Gianfranco, conocido como ‘El Colo’, trabajó como vendedor de autos, empleo al que había renunciado para irse de vacaciones con su familia “por última vez, porque empezaba su carrera de kinesiología y sabía que más adelante se le iba a complicar”. De hecho, había empezado a cursar el CBC en la UBA y había superado una prueba que le tomaron en una cafetería para comenzar a trabajar. Ese fin de semana recibió la llamada que lo puso contento: le avisaron que el puesto era suyo. “Nosotros esperamos perpetua, no hay otra condena posible”, reflexionó Francisco.
La detención del asesino que tendría que haber estado preso
Tambussi, como se escribió más arriba, fue identificado fácilmente por la evidencia recopilada en el boliche. Después de matar a Gianfranco huyó de la escena en un Ford Fiesta rojo junto a sus cómplices. Lo increíble es que, lejos de ponerse a resguardo por lo que hizo, se fue a una fiesta clandestina en el barrio Almafuerte (ex Villa Palito), donde finalmente fue localizado y detenido tras una persecución y un tiroteo a manos de la DDI La Matanza.

Al momento de su captura, se le secuestró la pistola Bersa Thunder utilizada en el crimen y se descubrió que se movilizaba en una moto KTM Duke 250 robada. Es decir, mató, se fue a otra fiesta, robó una moto y disparó contra los uniformados que lo capturaron. La pericia balística sobre esa pistola fue clave: confirmó que las vainas servidas encontradas en el boliche correspondían al arma que tenía Tambussi cuando se enfrentó con la Policía.
Para Francisco, que es particular damnificado en la causa y asistió a las dos audiencias del debate oral, “no hay manera objetiva que no se compruebe que fue Tambussi quien mató a mi hijo”. “Estuvo en el boliche, disparó y hasta quedó filmado. Su defensa está haciendo el trabajo de embarrar la cancha con los testimonios que aporta queriendo ensuciar a mi hijo, pero lo que pasó está bien claro. Y el buen nombre y honor de Gianfranco quedará limpio”, aseveró.
Como si fuera poco el crimen de Di Luciano, Tambussi también está implicado en otro asesinato: el del Rafael Indalecio Pardo (83), el abuelo que había ido a comprar medicamentos el sábado 18 de noviembre de 2023 a una farmacia de la calle Pellegrini 450 en Ramos Mejía y fue baleado por dos motochorros que internaron robarle el auto. A tres integrantes de esa banda los detuvieron; el cuarto siguió prófugo y volvió a matar. “Si lo hubieran detenido como correspondía mi hijo estaría vivo”, lamenta Francisco.

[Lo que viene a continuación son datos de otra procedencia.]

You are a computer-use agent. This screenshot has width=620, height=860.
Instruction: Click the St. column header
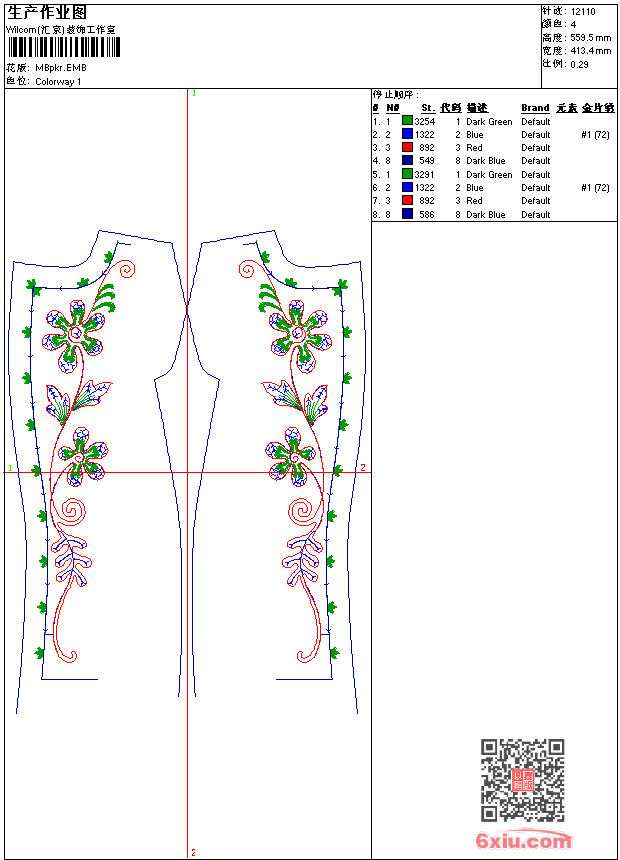(x=428, y=108)
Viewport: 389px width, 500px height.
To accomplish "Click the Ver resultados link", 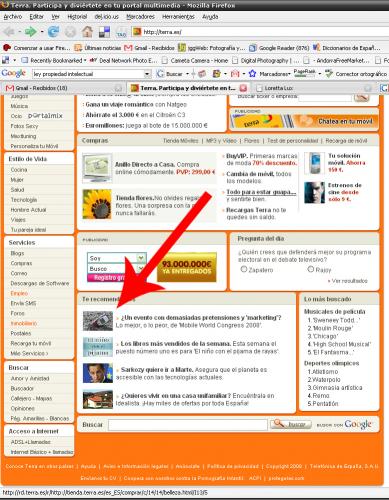I will coord(349,281).
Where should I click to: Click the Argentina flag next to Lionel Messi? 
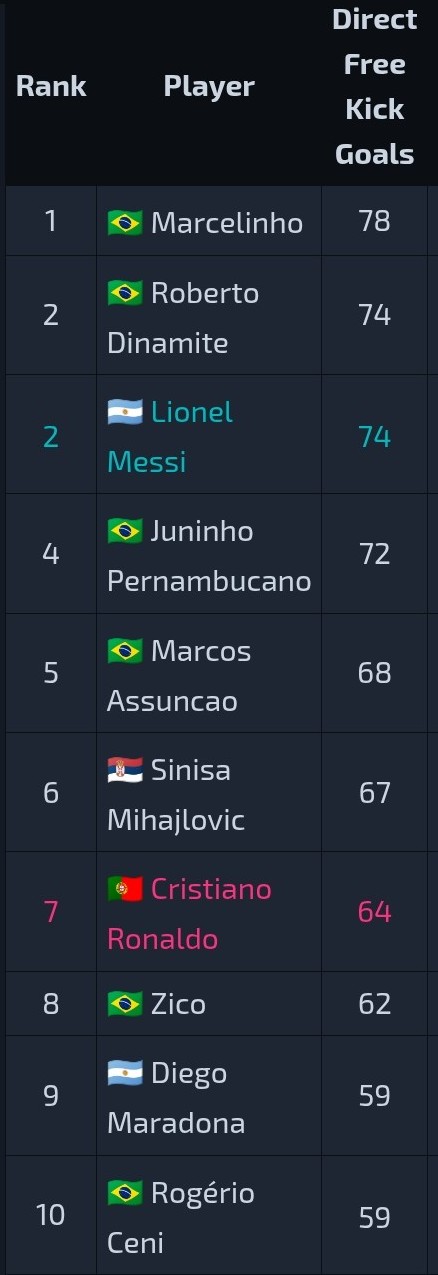click(125, 411)
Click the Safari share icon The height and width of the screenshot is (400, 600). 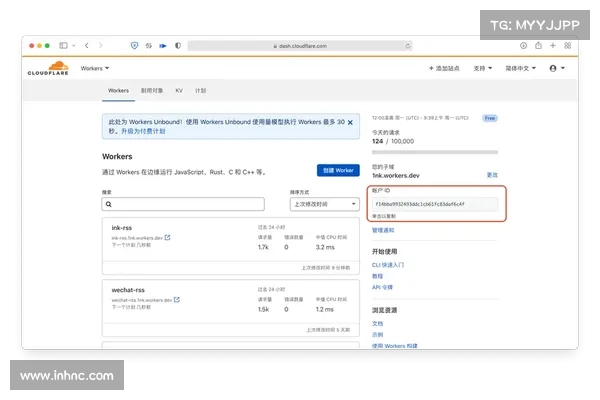[537, 45]
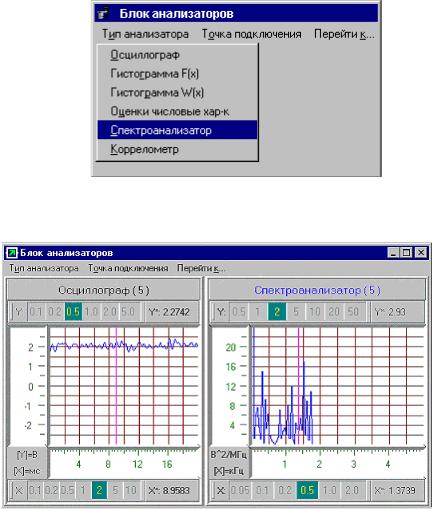432x509 pixels.
Task: Click the upper Блок анализаторов title bar icon
Action: tap(103, 14)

El otro condenado por el crimen de Gianfranco Di Luciano
El otro condenado por el crimen de Gianfranco Di Luciano fue W.R.V. (menor al momento del hecho, tenía 17). Se entregó a las autoridades días después de la detención de Tambussi: quedó filmado llegando con él, dentro del boliche y lo ayudó a fugarse. No fue quien disparó, pero la justicia lo acusó de encubrimiento y fue condenado, por el Régimen Penal Juvenil, a 5 años y medio de prisión en juicio abreviado.
El tema es que le dieron el beneficio del arresto domiciliario, es decir, que cumpla la sentencia en su casa. Y fue el propio Francisco quien se ocupó de constatar que no lo cumplía, porque seguía saliendo con sus amigos. El papá de Gianfranco aclaró que no hizo nada ilegal: simplemente se estacionó con su auto a metros de la casa del condenado y lo vio en la calle, paseándose con otros jóvenes y fumando cigarrillos.
El 7 de enero de 2025 registró la evidencia con su celular y, ni bien se levantó la feria judicial, le llevó las pruebas al juez de Menores Gustavo Andrés Pons, que se negó a atenderlo. A finales de febrero hubo una audiencia y el magistrado resolvió que el condenado siga en esa condición.
Recién el Día del Amigo del año pasado, cuando la Policía fue a la casa y tampoco lo encontró, y apareció cuando lo llamó su madre y con un documento nuevo, con domicilio en otro distrito, la justicia revocó la domiciliaria y ordenó su detención en un instituto de menores. La semana que viene el magistrado debe resolver en qué condición cumple su condena.